C: Mark, what was it like being back at DePaul last night?

GAGLIARDI: Very cool and very strange. Specifically I remember, walking out on stage, the Merle Reskin Stage, you can’t really see much of the house, but there’s that bleed of light from the stage, and I most vividly remembered the trim around the stage and the box seats around that theater. And there was a moment actually before we did the show, we’re backstage rehearsing. I went straight from the stage door, which is a door I’d walked through a thousand times. The curtain is down, we’re all on stage rehearsing the scenes, and then they said , ‘ok we’re gonna open up the curtains and do this for real on stage’. And they opened up the curtains and it was the first time I’d seen that house… so it went from standing on stage, and the curtains parted, and I’m looking at this theater I’d spent so much of my life in. It was such a weirdly framed- a perfectly framed version.

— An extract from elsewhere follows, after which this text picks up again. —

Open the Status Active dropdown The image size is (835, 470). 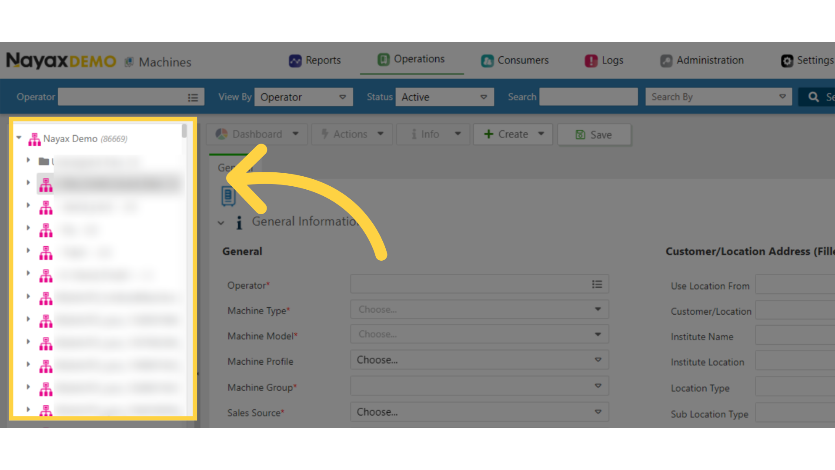point(444,97)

BLACKER: Like Wes Anderson made this moment for you. But you’ve had a pretty great homecoming…

GAGLIARDI: It was fun. About 8 members of my family came out. And several of my college friends came to the show last night.

C: What’s your favorite show from your time at DePaul?

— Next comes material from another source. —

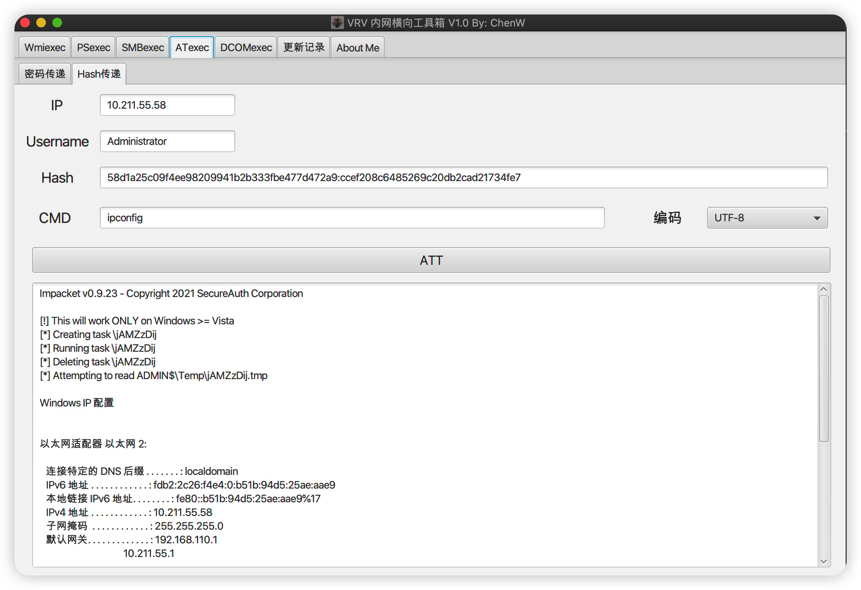The height and width of the screenshot is (590, 861).
Task: Switch to the PSexec tab
Action: 93,47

GAGLIARDI: I did a show called Grimm Tales. It was based on story theater. Story theater was a concept by Paul Sills, the guy that created Second City. The idea was you’re not using a script like a play. Grimm Tales are written in third person. As an actor, I’m doing exactly 100% what the Grimm brothers wrote. So Hansel walks across the stage and says “Hansel left a trail of breadcrumbs.” So it’s very much, it’s for children, we did it as a children’s show. But we had no sets, we had no props on stage, we just had two tables of sound effect gadgets on the sides of the stage, and when we weren’t on stage we were playing with these sound effects toys and creating an atmosphere for the show. It was also directed by Rick Murphy, one of the most gifted directors I’ve ever worked with, and faculty of the school.

C: Any DePaul hangouts or Second City hangouts you guys would go to after shows?

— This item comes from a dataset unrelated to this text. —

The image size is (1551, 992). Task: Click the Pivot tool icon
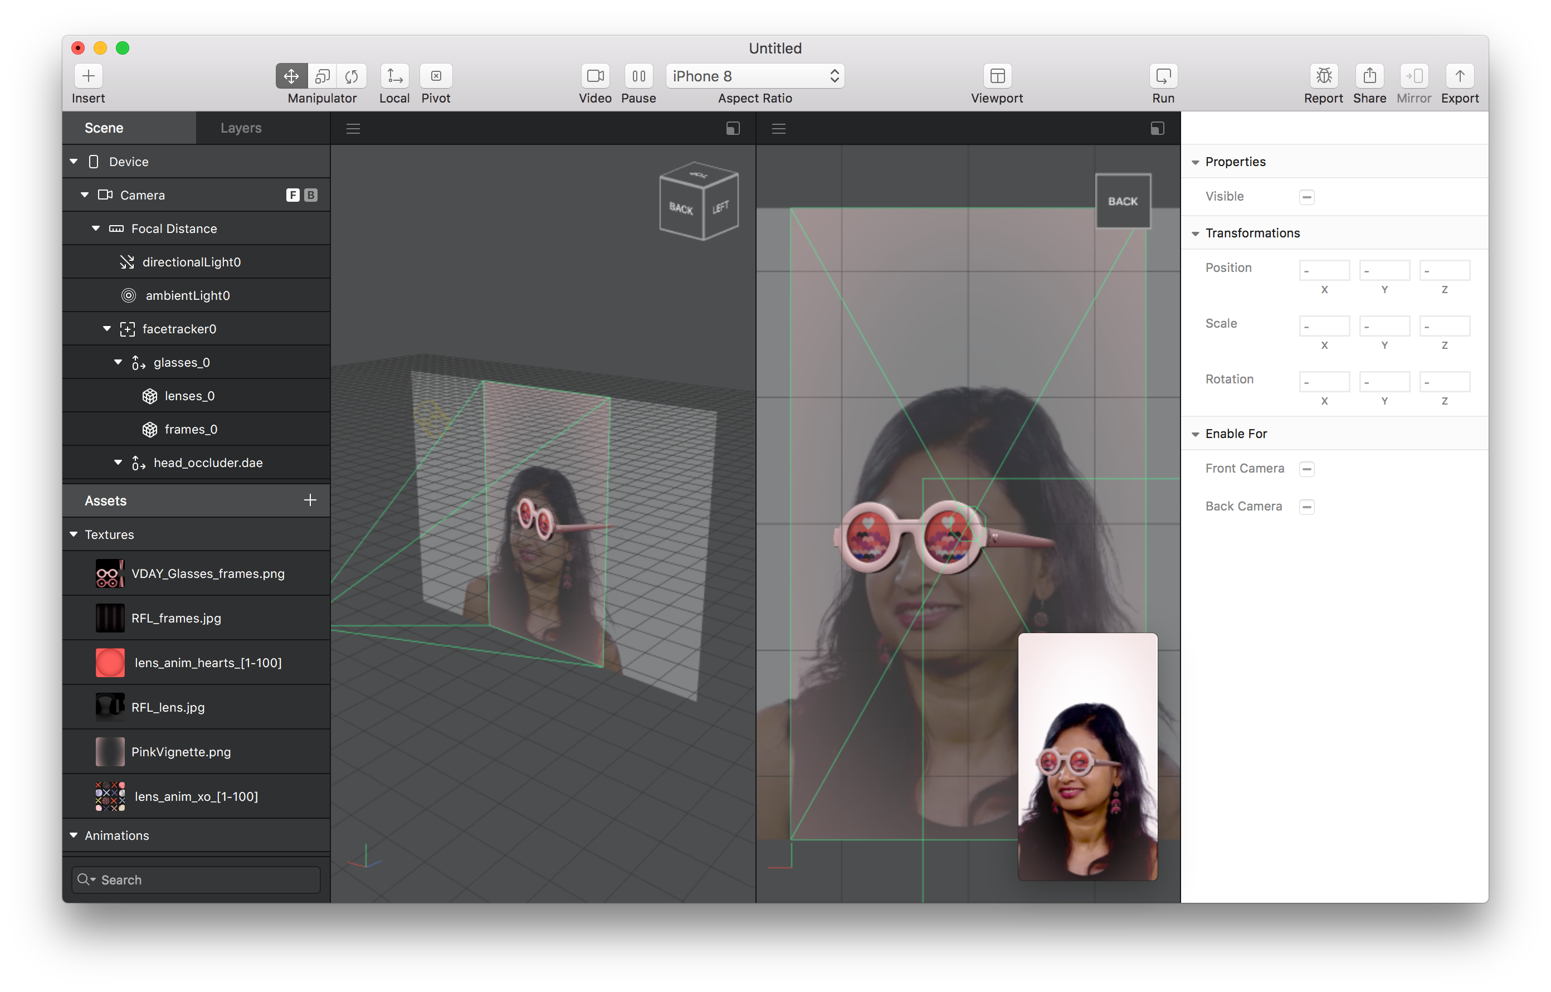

GAGLIARDI: When I was at DePaul, we had a bar… I don’t even know if they still go there, we had this bar called Shoe’s Pub on Armitage, just down the street from the old theater school. We used to go down to this pub, and it was theater school kids…and bikers. And that was those were the only people who hung out at this bar. It was these two biker women who were the bartenders there, and it was a darts bar, they’d have dart tournaments. So the bikers would come in, but they had the headshots of all the seniors of the theater school hanging on the wall. So it was like they had a row of the theater shool kids, and then bikers. And that was our bar. And we hung out there, because a pitcher of Rolling Rock was 6 bucks. A pitcher!

C: Finally, what do you miss most about Chicago, and what don’t you miss?

GAGLIARDI: There’s a lot. As a city I miss…God there’s so much. I miss not driving. I hate driving. I miss Lincoln Park Zoo. We used to walk down Fullerton and just go to the zoo, any time. I miss Second City and just going and seeing the late night set. I miss good Italian beef sandwiches, though we just got a Portillo’s in LA.

BLACKER: It won’t be the same…

GAGLIARDI: No no it’s good! I’ve been there. It’s not exactly the same but it’s close. I mean, I miss my friends I grew up with and went to theater school with. I miss the Grant Park festivals every weekend. That was the best part of the summer. Yeah it’s just it’s such a beautiful, beautiful town. It’s such a welcoming place…sports are amazing here. I feel like, in Los Angeles, not to disparage LA, but it feels like, it doesn’t feel like everybody’s always on the same team. Chicago is a city that feels like, Sox or Cubs, so, even though you’ve got that, everybody feels like they’re on the Chicago team.